1 Division of Electrophysiology, Department of Cardiology, J.W. Goethe-University, Theodor-Stern-Kai 7, 60590 Frankfurt, Germany
2 Procter & Gamble Pharmaceuticals, Health Care Research Center, Cincinnati, OH, USA
3 The Methodist DeBakey Heart Center, Houston, TX, USA
4 Cleveland Clinic Foundation, Cardiology Department, Cleveland, OH, USA
5 Division of Cardiology, St. Michael's Hospital, Toronto, Ontario, Canada

* To whom correspondence should be addressed.
Stefan H. Hohnloser, E-mail: hohnloser{at}em.uni-frankfurt.de


   Abstract

Aims The purpose of this study was to assess the incidence, features, and clinical sequelae of ‘electrical storm’ (ES).

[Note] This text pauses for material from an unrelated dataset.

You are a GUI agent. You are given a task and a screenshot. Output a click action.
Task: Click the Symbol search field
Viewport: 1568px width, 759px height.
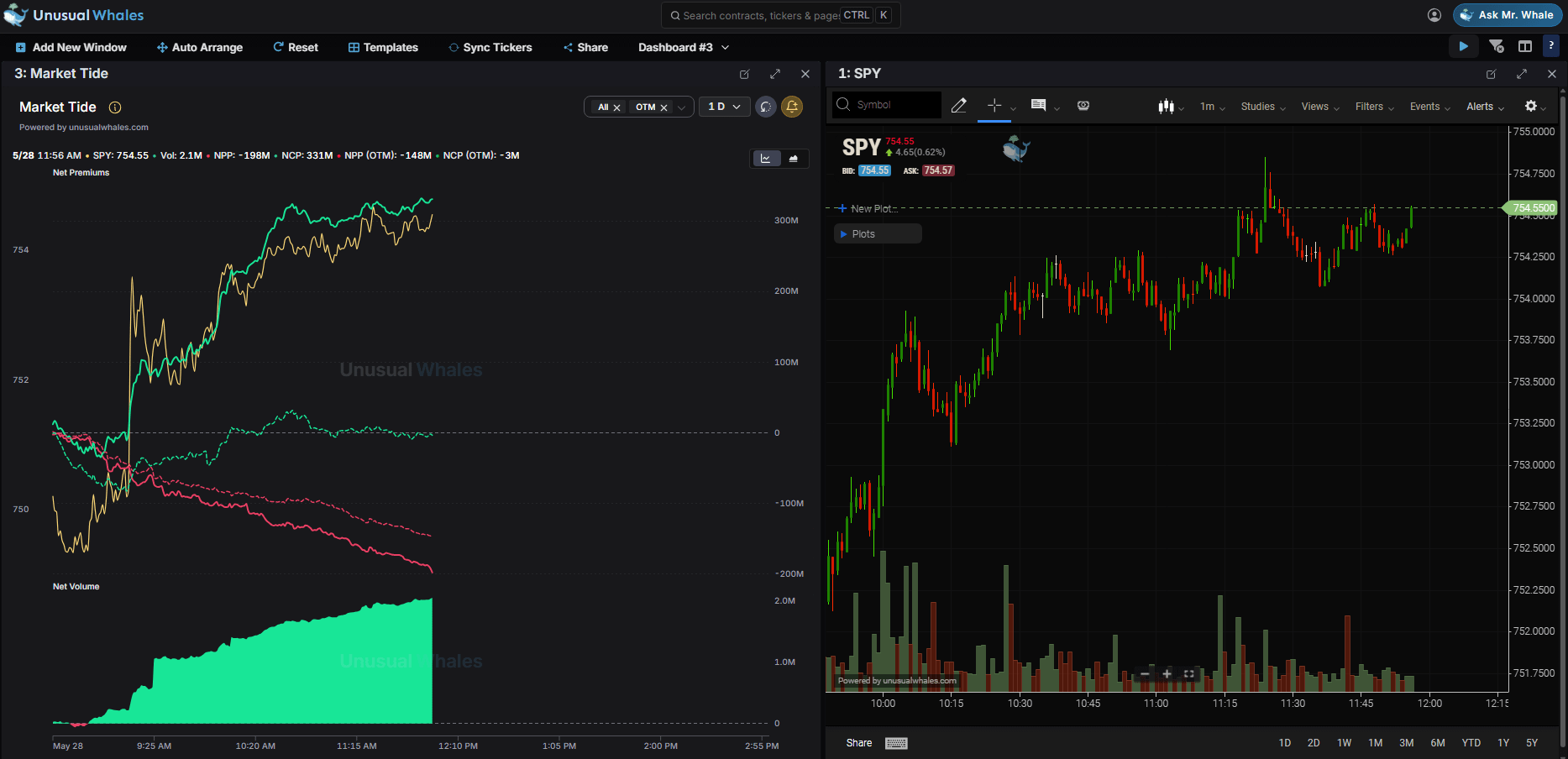pos(887,105)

Methods and results This study is a prospectively designed secondary analysis of SHIELD; a randomized trial of azimilide for suppression of ventricular tachycardia/fibrillation (VT/VF) leading to implanted cardioverter defibrillator (ICD) therapies. Systematic and rigorous follow-up and blinded adjudication of ICD therapy allowed identification of all ESs (≥3 separate VT/VF episodes leading to ICD therapies within 24 h). Of 633 ICD recipients, 148 (23%) experienced at least one ES over 1-year follow-up. No clinical predictors of ES were identified. Frequent VT episodes accounted for 91% of all ESs, with the remaining being VF alone or both VT plus VF. ES led to a 3.1-fold increase in arrhythmia-related hospitalization (95% CI 2.3-4.3; P < 0.0001) compared with patients with isolated VT/VF, and to a 10.2-fold increase (95% CI 6.4-16.3; P < 0.0001) compared with patients without VT/VF. Compared with placebo, azimilide (75 and 125 mg/day) reduced the risk of recurrent ES by 37% (HR=0.63, 95% CI 0.35-1.11, P = 0.11) and 55% (HR=0.45, 95% CI 0.23-0.87, P = 0.018), respectively. However, the reduction in time-to-first ES did not reach statistical significance by both doses (75 and 125 mg) of azimilide (HR=0.82, 95% CI 0.56-1.19, P = 0.29 and HR=0.69, 95% CI 0.46-1.04, P = 0.07), respectively.

Conclusion ES is common and unpredictable in ICD recipients and it is a strong predictor of hospitalization.

Keywords: Azimilide dihydrochloride; Implantable cardioverter defibrillator; Antiarrhythmic therapy; Ventricular tachycardia storms.